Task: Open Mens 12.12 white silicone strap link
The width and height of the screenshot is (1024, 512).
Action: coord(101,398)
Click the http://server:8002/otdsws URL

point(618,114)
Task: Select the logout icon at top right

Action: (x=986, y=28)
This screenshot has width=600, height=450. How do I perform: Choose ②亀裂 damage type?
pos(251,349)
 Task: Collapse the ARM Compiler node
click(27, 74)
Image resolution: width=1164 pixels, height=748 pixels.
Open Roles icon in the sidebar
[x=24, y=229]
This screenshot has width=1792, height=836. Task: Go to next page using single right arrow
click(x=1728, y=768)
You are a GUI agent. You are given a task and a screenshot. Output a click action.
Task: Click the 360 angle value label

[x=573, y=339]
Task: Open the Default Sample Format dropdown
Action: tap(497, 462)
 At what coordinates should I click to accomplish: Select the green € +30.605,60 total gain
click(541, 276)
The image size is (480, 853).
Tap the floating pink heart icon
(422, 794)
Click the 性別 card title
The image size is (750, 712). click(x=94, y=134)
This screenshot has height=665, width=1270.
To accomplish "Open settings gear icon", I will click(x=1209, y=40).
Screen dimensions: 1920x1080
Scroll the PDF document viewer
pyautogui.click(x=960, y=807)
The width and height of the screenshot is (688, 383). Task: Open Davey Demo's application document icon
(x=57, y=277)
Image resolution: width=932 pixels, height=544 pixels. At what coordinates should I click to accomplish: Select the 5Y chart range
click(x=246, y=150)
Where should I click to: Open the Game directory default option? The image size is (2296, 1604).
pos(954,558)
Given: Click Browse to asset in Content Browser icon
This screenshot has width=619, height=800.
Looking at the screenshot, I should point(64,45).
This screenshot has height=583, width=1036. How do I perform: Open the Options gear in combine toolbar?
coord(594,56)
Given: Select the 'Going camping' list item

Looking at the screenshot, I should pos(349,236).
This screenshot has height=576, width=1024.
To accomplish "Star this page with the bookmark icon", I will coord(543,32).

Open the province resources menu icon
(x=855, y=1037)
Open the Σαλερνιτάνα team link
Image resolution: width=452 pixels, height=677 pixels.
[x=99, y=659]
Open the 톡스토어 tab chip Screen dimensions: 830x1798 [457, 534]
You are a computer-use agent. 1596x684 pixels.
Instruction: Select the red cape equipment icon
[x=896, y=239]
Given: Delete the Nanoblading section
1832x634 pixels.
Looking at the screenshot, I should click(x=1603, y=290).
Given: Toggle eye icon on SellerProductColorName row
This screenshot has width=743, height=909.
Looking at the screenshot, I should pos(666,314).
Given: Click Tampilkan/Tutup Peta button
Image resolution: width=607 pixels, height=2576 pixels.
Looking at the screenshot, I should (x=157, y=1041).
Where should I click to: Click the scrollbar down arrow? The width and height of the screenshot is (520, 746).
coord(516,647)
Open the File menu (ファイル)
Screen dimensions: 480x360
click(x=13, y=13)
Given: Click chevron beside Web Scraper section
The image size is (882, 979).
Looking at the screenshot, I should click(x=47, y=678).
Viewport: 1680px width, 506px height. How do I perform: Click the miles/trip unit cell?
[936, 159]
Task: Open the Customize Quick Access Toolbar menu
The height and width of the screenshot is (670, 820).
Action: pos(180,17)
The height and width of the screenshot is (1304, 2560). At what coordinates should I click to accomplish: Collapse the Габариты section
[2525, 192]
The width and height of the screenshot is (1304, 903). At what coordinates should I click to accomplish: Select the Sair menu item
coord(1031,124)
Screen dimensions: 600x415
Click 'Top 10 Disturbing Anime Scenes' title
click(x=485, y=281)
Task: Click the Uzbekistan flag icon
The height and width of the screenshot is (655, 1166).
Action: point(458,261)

# WHAT TO DO
Pick out every line of the listing containing the word "will", and show those lines.

# RESULT
To accomplish "Open settings gear icon", I will click(x=1209, y=40).
To accomplish "Star this page with the bookmark icon", I will coord(543,32).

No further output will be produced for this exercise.